DATA TO PROCESS section start

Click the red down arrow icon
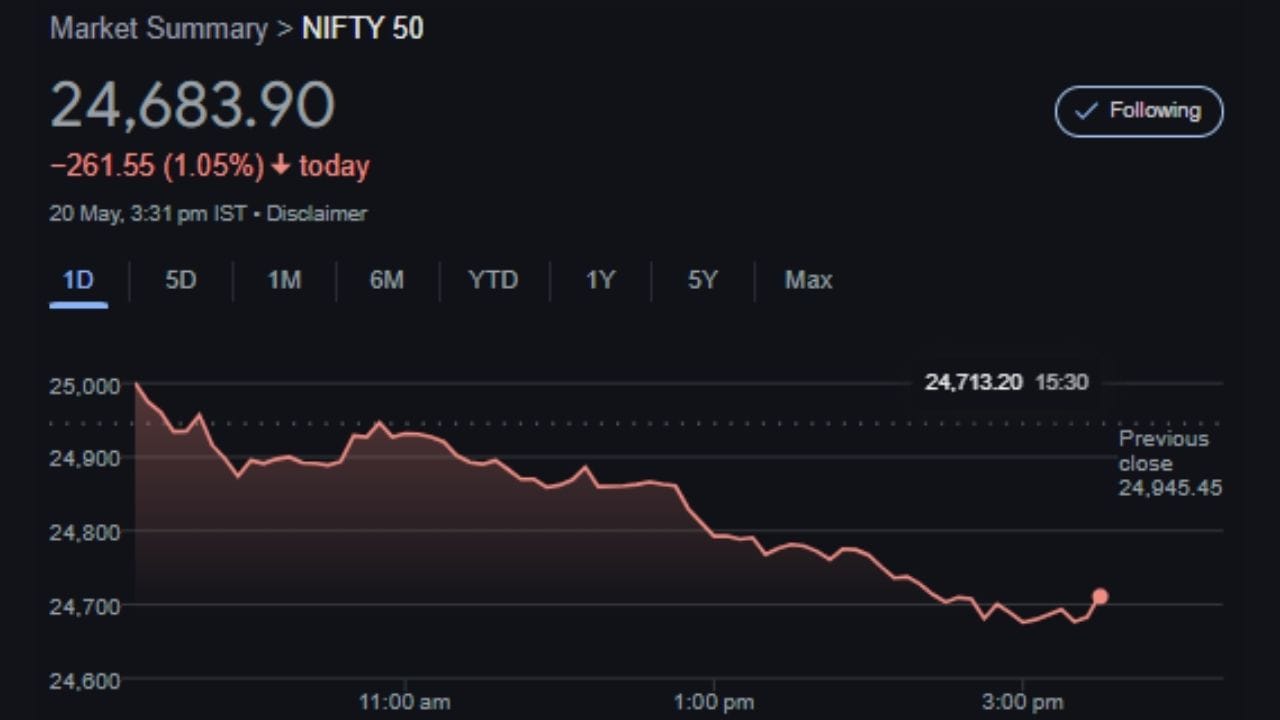pyautogui.click(x=280, y=166)
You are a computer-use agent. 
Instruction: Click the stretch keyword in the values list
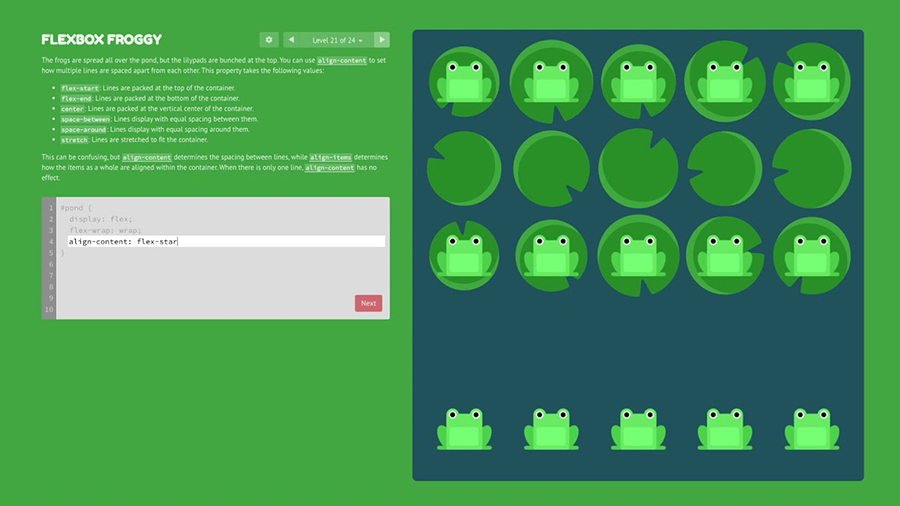76,140
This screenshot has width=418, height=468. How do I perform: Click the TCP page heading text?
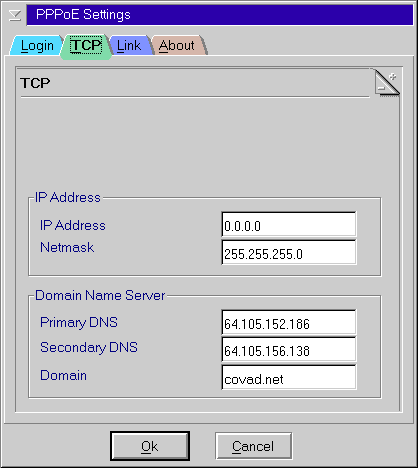35,83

DATA TO PROCESS section end

▸ REQUIRED ACTION
Each line from the one containing "This screenshot has" through the last line of the entries above should be duplicated exactly, both included; leave out pictures and add nothing.

▸ RESPONSE
This screenshot has width=418, height=468. How do I perform: Click the TCP page heading text?
35,83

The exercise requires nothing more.